Spätestens seit der Frankfurter Buchmesse und den Ereignissen rund um die Veranstaltungen eines neurechten Verlags wird wieder darüber gesprochen, ob eine Debatte mit Rechten erwünscht oder gar machbar ist. Der folgende Text nimmt sich dieser Frage an und diskutiert, wie und in welchen Fällen ein Gespräch mit Rechten möglich ist. Ein Gastbeitrag von Alice Blum, Maximilian Pichl und Tom David Uhlig.
Die Vorfälle auf der Frankfurter Buchmesse haben erneut die wichtige Frage aufgeworfen, wie man strategisch mit der rechten Szene, und insbesondere mit den Akteur_innen der sog. Neuen Rechten umgehen sollte. Dort hatten Aktivist_innen gegen Veranstaltungen eines Verlags aus dem Spektrum der Neuen Rechten lautstark protestiert, sodass am Ende eine Veranstaltung abgebrochen werden musste. Die Strategie, rechte Akteure auszugrenzen, offensiv gegen sie zu demonstrieren, wird derzeit im öffentlichen Diskurs stark kritisiert. Es handele sich dabei um eine Verletzung der Meinungsfreiheit, man müsse die Rechten im Rahmen von Diskussionen stellen, sie argumentativ konfrontieren und zu Vereindeutigungen über ihre Ideologie und Positionen zwingen.
Wir halten demgegenüber an der Strategie fest, Akteur_innen der Rechten und der Neuen Rechten nicht ohne lautstarken Widerspruch öffentliche Räume zu überlassen, nicht mit ihnen öffentlich zu diskutieren und ihnen keine Gelegenheit zu geben, sich vor einem Publikum zu erklären. Wir möchten in diesem Beitrag einige strategische Handlungsmöglichkeiten im Umgang mit der Neuen Rechten reflektieren.

———

ARBEITSAUFTRAG: Setze den Text über den Umgang mit der Neuen Rechten im Anschluss an seinen letzten Satz fort.

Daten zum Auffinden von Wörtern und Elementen
———

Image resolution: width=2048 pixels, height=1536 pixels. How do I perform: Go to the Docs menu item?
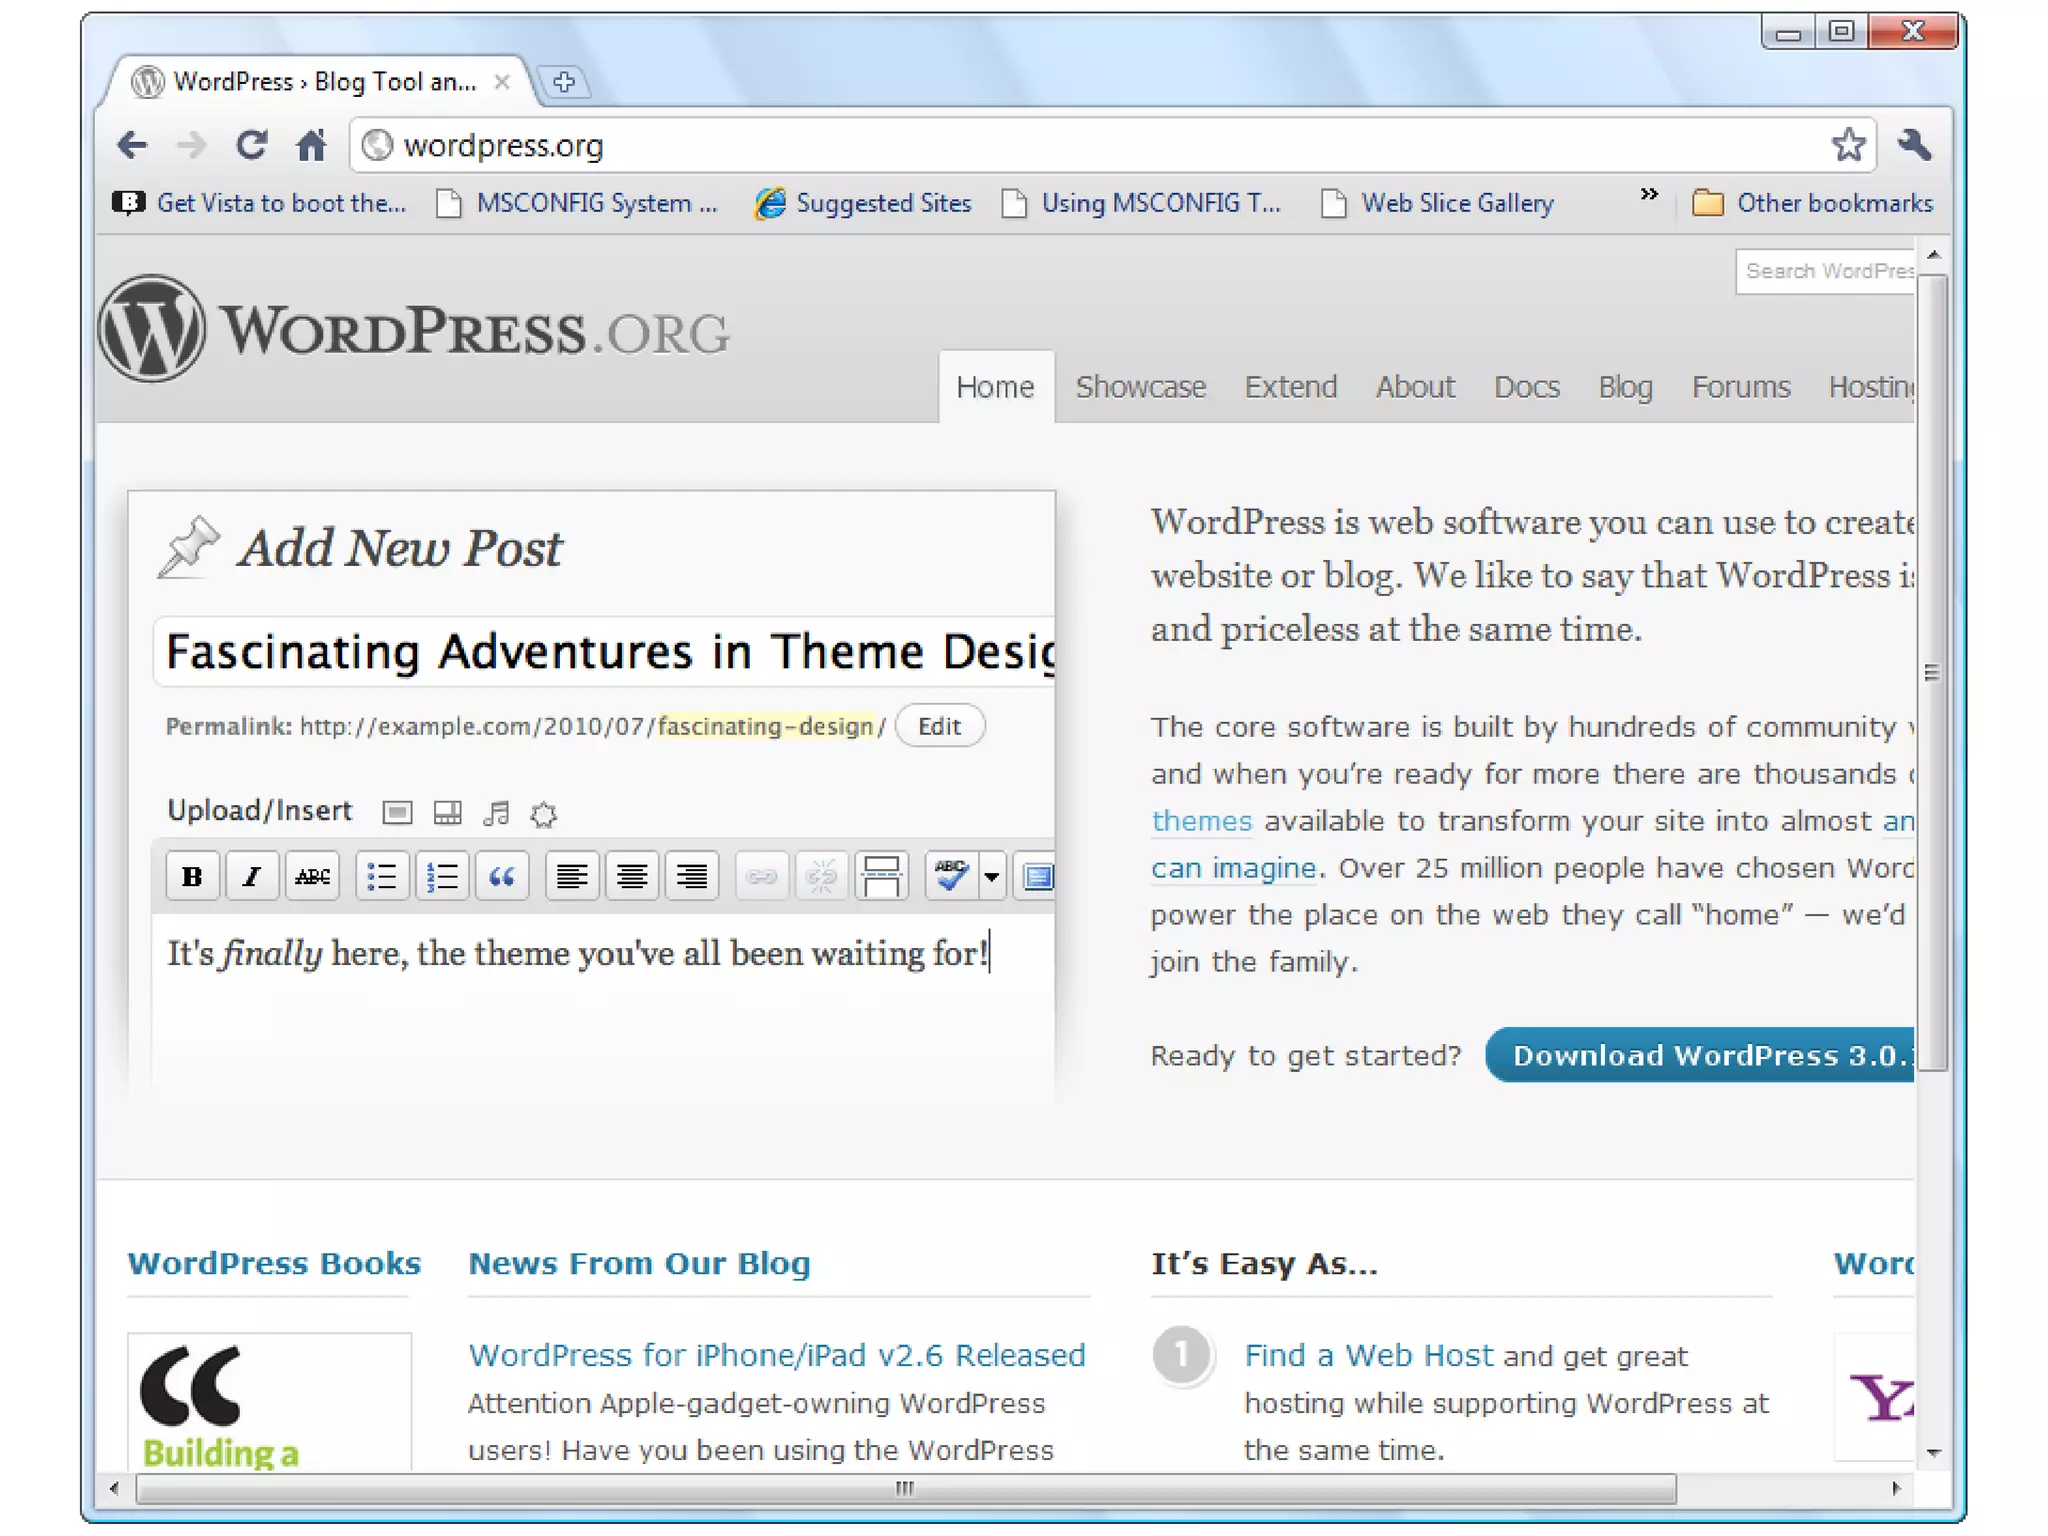tap(1526, 387)
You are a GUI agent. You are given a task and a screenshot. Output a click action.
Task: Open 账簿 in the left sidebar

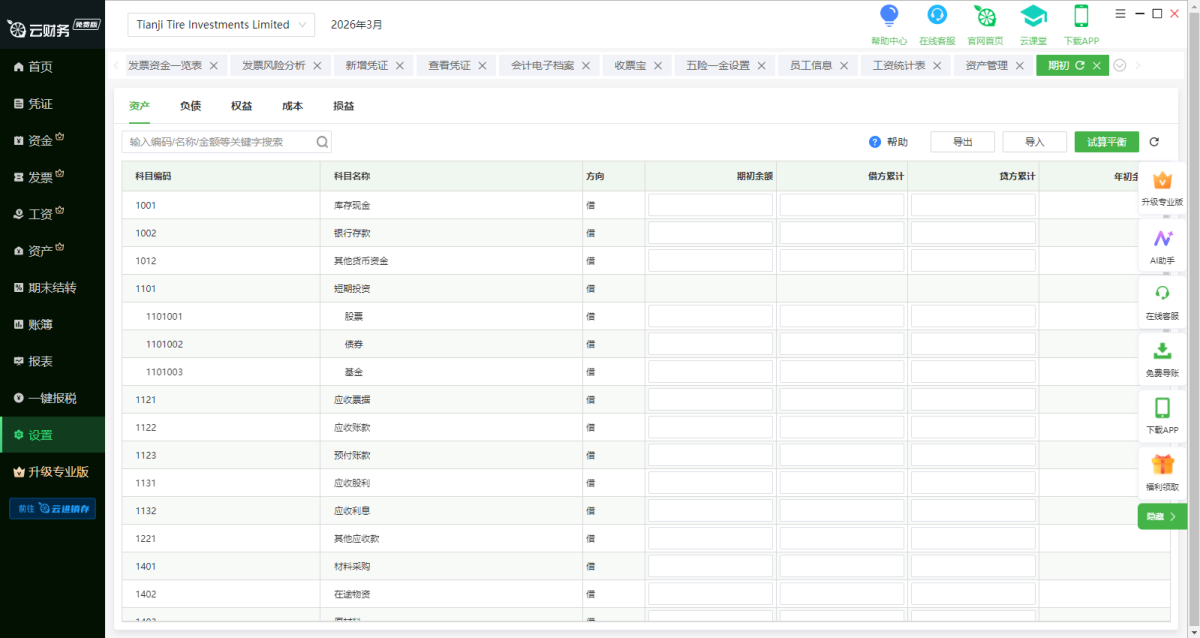click(41, 324)
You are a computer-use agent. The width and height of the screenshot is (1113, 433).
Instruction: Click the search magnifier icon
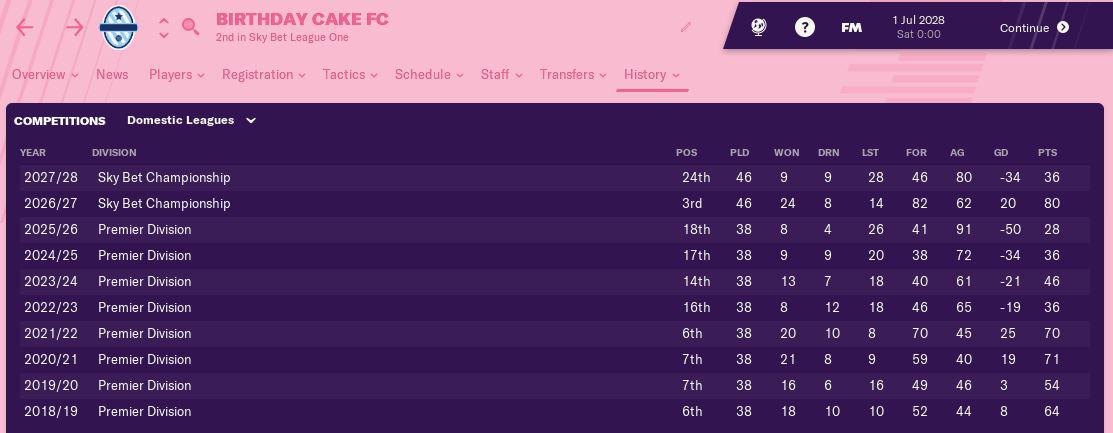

———

SCHRIFTLICHE ANTWORT:
Kampf um den vorpolitischen Raum
Die Neue Rechte unterscheidet sich von der alten Rechten weniger durch ihren Inhalt, als durch ihre Strategie. Sie will im vorpolitischen Raum, d.h. in den Medien, in der Kunst, auf den öffentlichen Plätzen, eben auch auf den Buchmessen, eine Deutungshoheit erringen und demokratische Räume besetzen. Ihr Ziel ist es kulturelle Hegemonie zu erlangen. Dabei folgen sie absurderweise einem Konzept des marxistischen Theoretikers Antonio Gramsci, der unter dem italienischen Faschismus eingekerkert wurde und mit dem Kampf um Hegemonie gerade Handlungsmöglichkeiten für eine emanzipatorische Politik ermöglichen wollte. Kulturelle Hegemonie im Sinne der Neuen Rechten heißt in allen möglichen gesellschaftlichen Einflusssphären präsent zu sein und den öffentlichen Diskurs weiter nach rechts zu verschieben. Dies betrifft auch die Aneignung und Umdeutung von Begriffen. Diese Strategie ist in Teilen erfolgreich. So sind etwa Begriffe wie „“Flüchtlingswelle“ oder „political correctness“ im Mainstream des Sprachgebrauchs längst angekommen. Das Konzept der Neuen Rechten ist deshalb so erfolgreich, weil es mit minimalem Aufwand eine maximale Öffentlichkeit herstellt. Die Akteur*innen der Neuen Rechten ‚entern‘ Felder, denen bereits ein öffentliches Interesse gilt: Sie stürmen Veranstaltungen, wie Elfriede Jelineks Theaterstücke, auf Podien oder in Hörsäle, sie ‚besetzen‘ Wahrzeichen, sie übernehmen populäre Hashtags auf Twitter oder deuten erfolgreiche Kampagnen für sich um, so wie auf der Buchmesse geschehen.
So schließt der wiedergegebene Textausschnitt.